The Bell & Bernard Limited Advantage
Canada’s Duty to Consult and Accommodate Law has created new leverage for First Nations to benefit from resource development but the law is not clearly defined in practice and is continually evolving since its implementation about 2006.
The legal approach to consultation of measuring environmental impacts on traditional lands and providing commensurate compensation is not always what takes place in practice in 2014. New trends are replacing old paradigms.
Bell & Bernard Limited has been working on the ground floor by participating in many successful consultations and negotiations between developers and First Nations and witnessing approaches that work and fail.
Some developers enjoy positive relationships with aboriginal communities while some are unable to establish a positive working relationship. This can result in delays, increased costs, and sometimes opposition to projects including litigation.

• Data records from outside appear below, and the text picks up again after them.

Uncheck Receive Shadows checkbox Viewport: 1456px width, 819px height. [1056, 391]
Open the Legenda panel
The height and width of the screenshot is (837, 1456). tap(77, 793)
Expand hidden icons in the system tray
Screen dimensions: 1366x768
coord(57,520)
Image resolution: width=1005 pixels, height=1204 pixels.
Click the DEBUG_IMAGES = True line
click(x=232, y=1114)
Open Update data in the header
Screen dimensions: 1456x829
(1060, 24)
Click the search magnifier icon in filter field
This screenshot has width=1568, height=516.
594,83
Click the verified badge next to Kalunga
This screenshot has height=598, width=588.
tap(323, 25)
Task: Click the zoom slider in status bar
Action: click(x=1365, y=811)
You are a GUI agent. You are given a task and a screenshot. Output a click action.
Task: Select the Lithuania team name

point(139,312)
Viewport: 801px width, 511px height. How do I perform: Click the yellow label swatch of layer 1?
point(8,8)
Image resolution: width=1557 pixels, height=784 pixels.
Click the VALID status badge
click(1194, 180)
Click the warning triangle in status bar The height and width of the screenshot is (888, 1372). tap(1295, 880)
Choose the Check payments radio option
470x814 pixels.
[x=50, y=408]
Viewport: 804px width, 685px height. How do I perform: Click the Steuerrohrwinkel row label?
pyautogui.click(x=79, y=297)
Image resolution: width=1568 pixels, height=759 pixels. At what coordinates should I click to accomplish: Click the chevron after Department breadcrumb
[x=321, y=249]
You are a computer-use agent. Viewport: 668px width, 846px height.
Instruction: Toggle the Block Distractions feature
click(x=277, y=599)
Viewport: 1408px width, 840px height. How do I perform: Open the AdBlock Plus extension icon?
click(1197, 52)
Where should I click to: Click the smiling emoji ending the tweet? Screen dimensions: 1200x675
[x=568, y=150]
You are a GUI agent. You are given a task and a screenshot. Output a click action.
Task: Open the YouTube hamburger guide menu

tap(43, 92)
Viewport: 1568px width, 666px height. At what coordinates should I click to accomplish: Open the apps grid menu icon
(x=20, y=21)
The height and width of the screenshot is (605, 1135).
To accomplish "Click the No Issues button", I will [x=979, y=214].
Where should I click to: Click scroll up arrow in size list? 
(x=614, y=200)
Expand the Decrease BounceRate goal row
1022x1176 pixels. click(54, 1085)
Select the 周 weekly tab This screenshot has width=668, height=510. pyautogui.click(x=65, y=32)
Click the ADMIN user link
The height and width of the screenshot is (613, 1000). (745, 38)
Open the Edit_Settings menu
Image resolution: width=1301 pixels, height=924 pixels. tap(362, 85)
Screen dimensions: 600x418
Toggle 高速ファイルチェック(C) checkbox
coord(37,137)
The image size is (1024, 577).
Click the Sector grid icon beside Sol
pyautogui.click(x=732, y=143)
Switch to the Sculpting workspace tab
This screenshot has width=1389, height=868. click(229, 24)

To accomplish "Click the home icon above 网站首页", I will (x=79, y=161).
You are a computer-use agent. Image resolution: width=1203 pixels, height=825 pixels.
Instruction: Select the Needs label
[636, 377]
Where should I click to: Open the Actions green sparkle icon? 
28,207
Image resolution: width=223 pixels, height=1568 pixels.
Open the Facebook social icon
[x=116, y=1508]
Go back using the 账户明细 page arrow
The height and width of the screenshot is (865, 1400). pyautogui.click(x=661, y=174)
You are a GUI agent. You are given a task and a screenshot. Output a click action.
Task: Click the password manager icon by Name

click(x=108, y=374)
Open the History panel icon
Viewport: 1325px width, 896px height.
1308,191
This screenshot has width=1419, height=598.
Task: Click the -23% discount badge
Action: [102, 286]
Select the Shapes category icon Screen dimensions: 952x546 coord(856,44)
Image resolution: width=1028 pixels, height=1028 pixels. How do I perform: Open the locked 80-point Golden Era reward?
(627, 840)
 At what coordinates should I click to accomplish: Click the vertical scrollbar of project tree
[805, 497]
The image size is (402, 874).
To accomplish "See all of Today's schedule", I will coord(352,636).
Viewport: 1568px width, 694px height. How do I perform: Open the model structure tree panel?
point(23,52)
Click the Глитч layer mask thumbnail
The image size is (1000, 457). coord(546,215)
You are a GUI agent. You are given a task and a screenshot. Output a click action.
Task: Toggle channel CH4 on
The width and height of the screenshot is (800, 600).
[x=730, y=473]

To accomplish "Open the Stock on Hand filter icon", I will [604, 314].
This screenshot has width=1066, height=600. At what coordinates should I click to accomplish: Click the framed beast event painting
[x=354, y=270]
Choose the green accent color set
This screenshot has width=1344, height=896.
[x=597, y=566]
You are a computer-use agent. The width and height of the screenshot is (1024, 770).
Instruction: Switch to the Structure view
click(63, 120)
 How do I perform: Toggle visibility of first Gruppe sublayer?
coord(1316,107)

Having the experience of working on multiple renewable energy projects including wind, solar and hydroelectric as well as mining all across Canada, Bell & Bernard Limited possesses an intimate understanding of the types of agreements that are currently being concluded between developers and First Nations from Québec to northern Ontario to British Columbia.
Bell & Bernard Limited understands why some projects fail and some succeed.
For First Nations
Having led many negotiations between First Nations and Métis communities and energy and mining developers, Bell & Bernard Limited offers objective insight to First Nations and Métis communities regarding what constitutes a fair and good deal. Some aboriginal communities prefer equity participation while others prefer revenue sharing. Each year, new precedents take place and evolve the type of benefit agreements being enjoyed by First Nations. Mr. Bell’s negotiations are part of the evolution in consultation and benefits packages for aboriginal communities.
Mr. Bell has gained insight to environmental issues and can put environmental impacts into a context for aboriginal communities and translate these impacts into commensurate accommodation and compensation. Mr. Bell has a good understanding of environmental issues related to radiation, mercury, and by products of mining such as arsenic, radon, and other types of impacts.
His approach in working with First Nations is practical, friendly and efficient. Mr. Bell pushes the envelope to accrue economic benefits, community contributions, and procurement and employment opportunities for First Nations and Métis while operating within the economic parameters of each project.
His extensive network in corporate Canada, all levels of government and First Nations communities is unsurpassed. He sources capital for First Nations projects and is well known for connecting projects to money.
Mr. Bell is also well known for mitigating grievances brought forward by First Nations. He can solve issues in a reasonable and respectful manner and is well known for getting the job done and resolving disputes.
For resource developers, aboriginal consultation ranks high on the risk profile list for resource development. Mr. Bell has developed an unprecedented network in First Nations communities all across Canada, a result of his ground breaking work with the National Aboriginal Achievement Foundation (now Indspire). His reputation as a visionary is underscored and reflected in his many positive and enduring relationships in First Nation communities across Canada.
Many aboriginal leaders today were financially supported by the National Aboriginal Achievement Foundation in the past 30 years. Mr. Bell is welcomed and honoured in many communities across Canada and remains committed to the community through his many activities and board memberships. He is regularly consulted by First Nations as a trusted and experienced advisor.
Mr. Bell can navigate the way forward for developers to develop positive win-win commercial relationships and to avoid potential conflicts. He serves as a referee and honest broker engaging in a transparent discussion and negotiation between the parties.